Trying Out Ubuntu's Netbook Remix
Written by Michael Larabel in Operating Systems on 9 June 2008. Page 2 of 2. 2 Comments

On the right side of ume-launcher are tabs for Home, Network and other items generally found within the "Places" area on GNOME -- this does include mounted FTP folders and removable media devices. Finally, in the bottom right hand corner are tabs for the settings, which will take you to the GNOME Control Center, and then the ability to log-off or shutdown the system.

Below is a screenshot of the Netbook Remix application launcher loading Mozilla Firefox.

Maximus is the window management tool written by Canonical for the Netbook Remix. You still can use Compiz or Metacity if you prefer, but Maximus is designed for easier window management on small devices. Maximus can automatically maximize/undecorate windows when launching them, but rule exceptions can also be set for special applications. Below is a screenshot of Netbook Remix and OpenOffice.org running without and then one with Maximus.

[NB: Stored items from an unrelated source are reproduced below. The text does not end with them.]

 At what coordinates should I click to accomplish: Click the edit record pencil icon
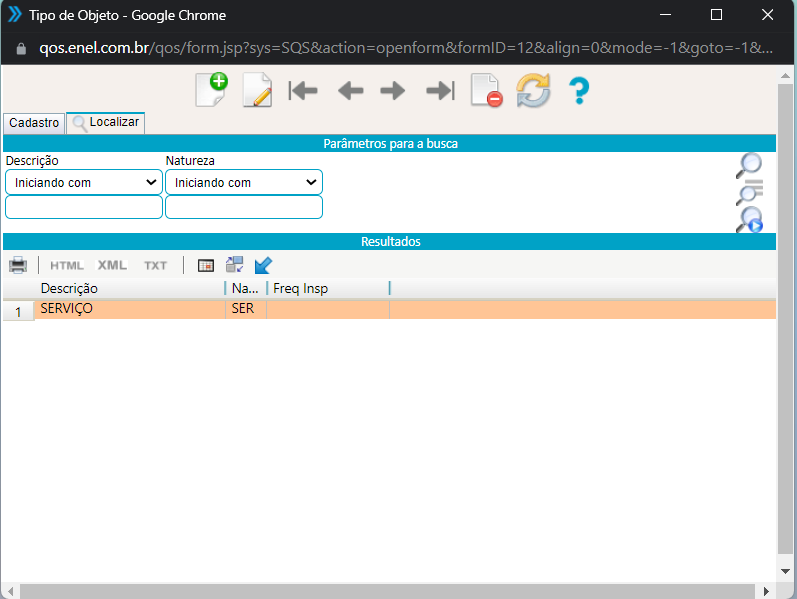(257, 91)
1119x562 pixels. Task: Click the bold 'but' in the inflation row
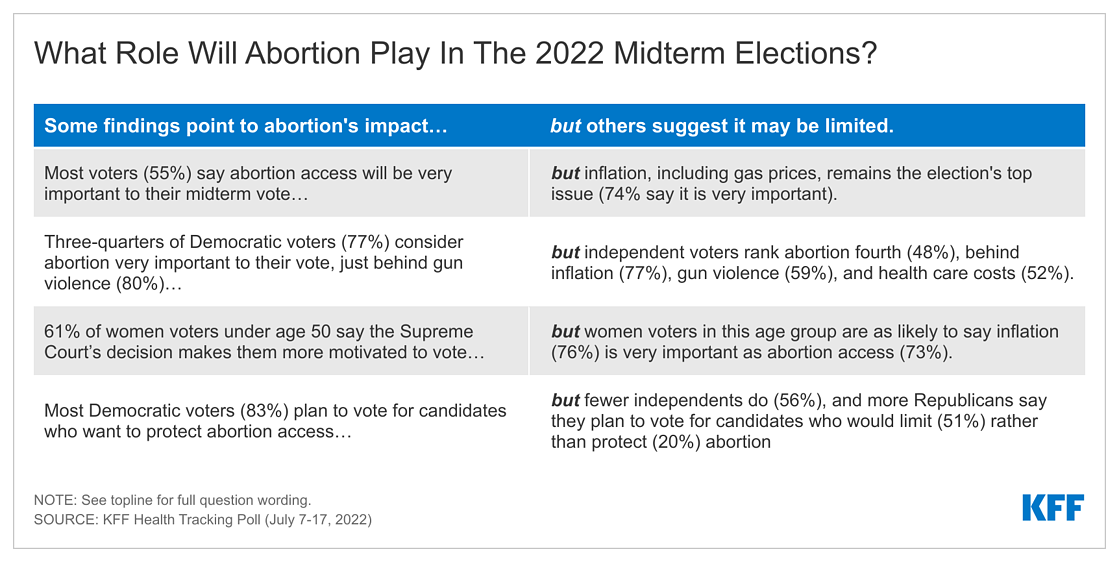pos(565,173)

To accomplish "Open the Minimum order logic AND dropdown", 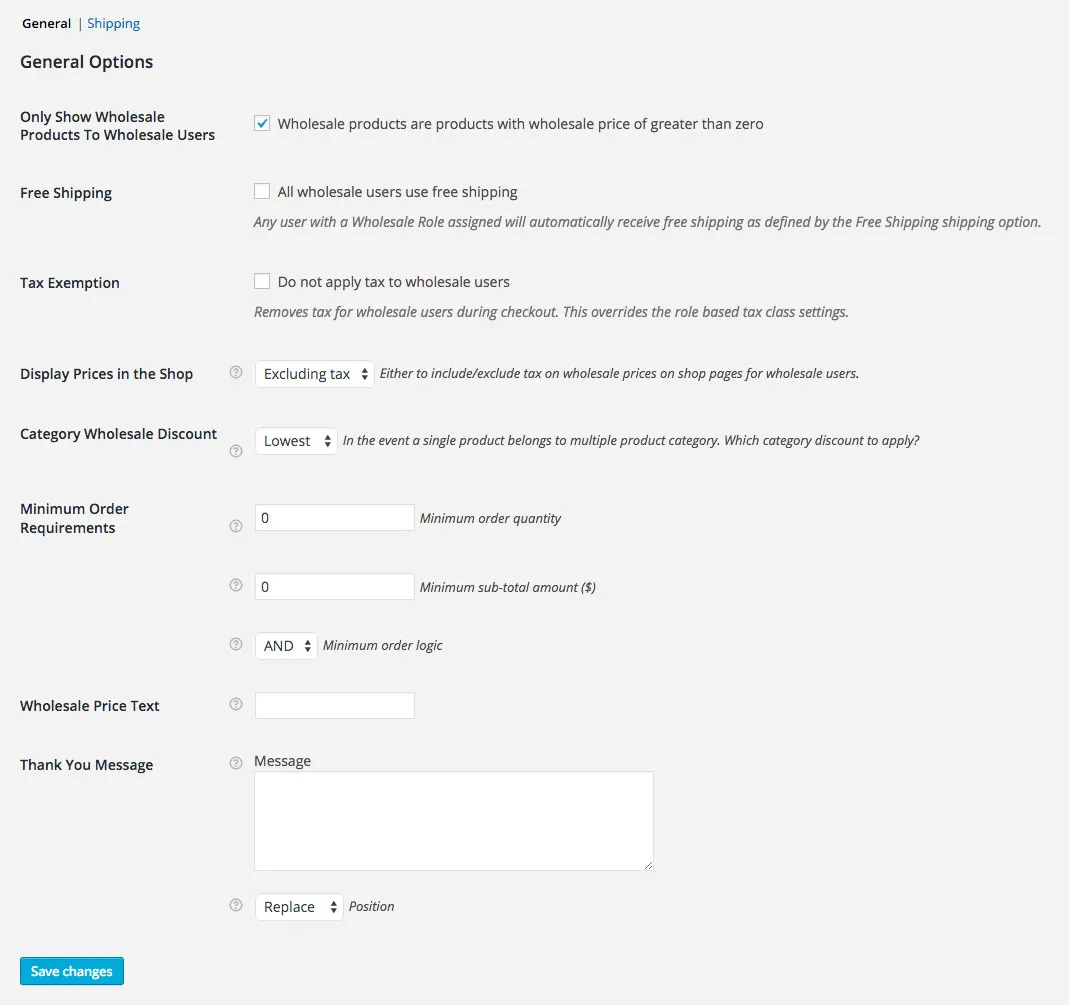I will click(x=285, y=645).
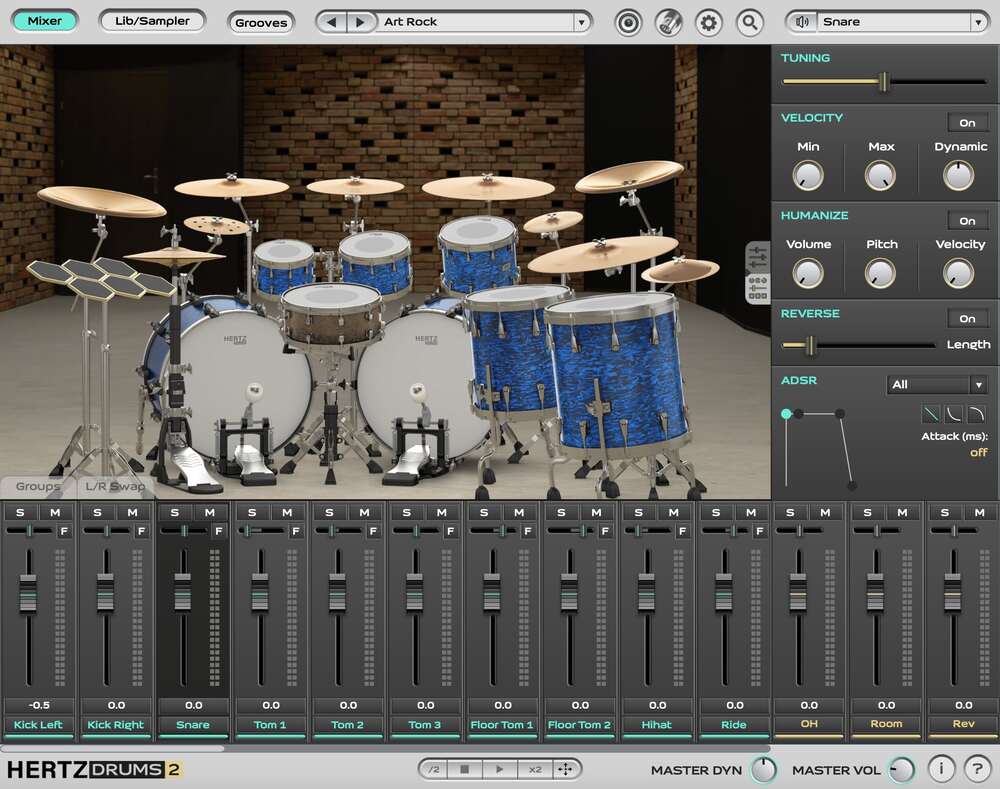Click the search magnifier icon
Image resolution: width=1000 pixels, height=789 pixels.
tap(750, 21)
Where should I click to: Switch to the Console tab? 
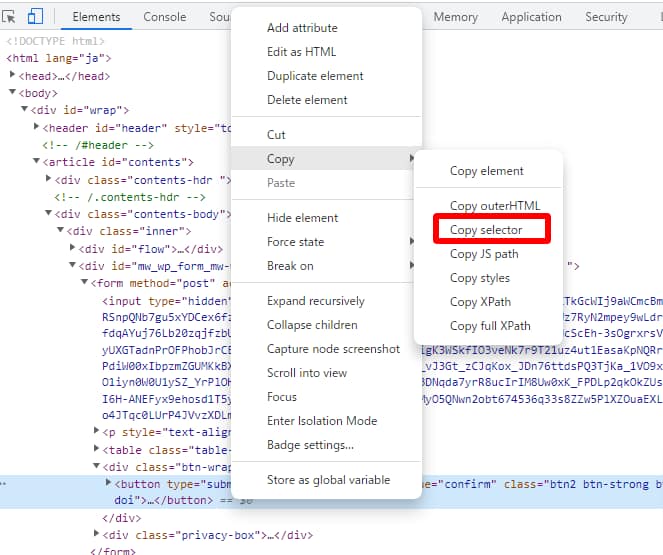coord(164,17)
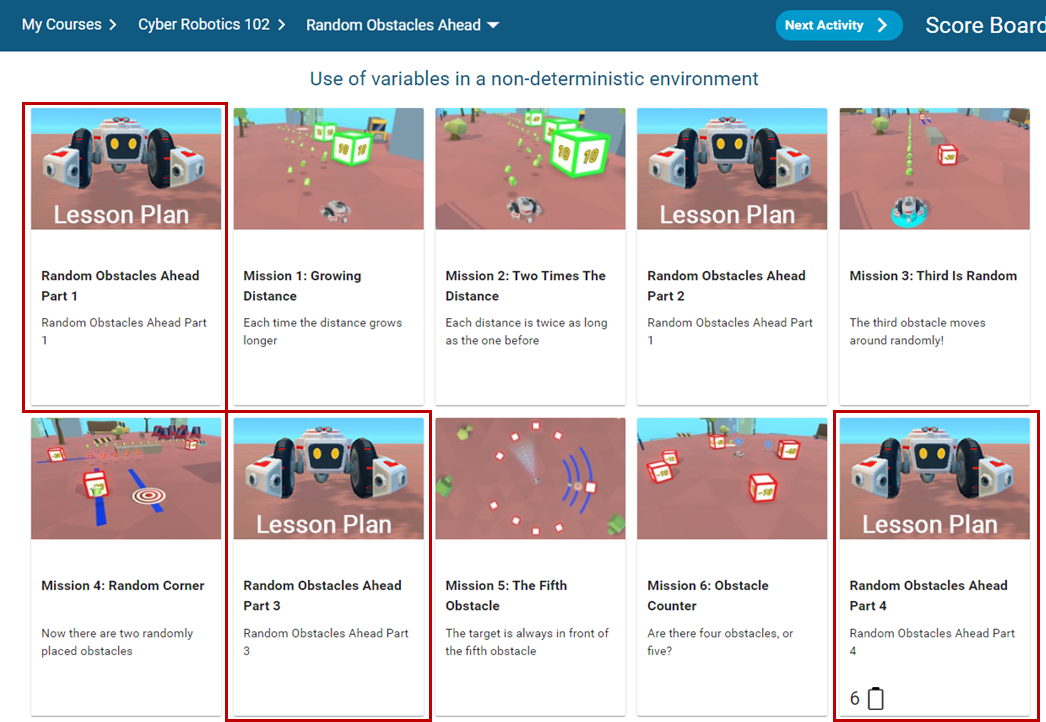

The ume-config-notebook package contains the lower-level optimizations for Intel Atom devices. This package shouldn't be installed if you are just trying out Netbook Remix on your desktop/notebook or within a virtualized environment. Netbook Remix will likely be updated with Ubuntu 8.10 "Intrepid Ibex", but it won't be offered in the same way as Kubuntu, Ubuntu Server, or Gobuntu with their different ISO spins.

In a blog posting this morning by Mark Shuttleworth about Netbook Remix, he mentions Canonical is currently working with two other companies to design more radical user interfaces for their mobile products. Mark also mentioned, "The aim was to do something very simple that could be tested easily, work with touch devices and made shippable very quickly. It also needed to be efficient on lower-power devices, and work well with Intel hardware, which seems to be the preferred platform for this generation of devices and allows us to slip a few nice effects in that would be hard without the right hardware support."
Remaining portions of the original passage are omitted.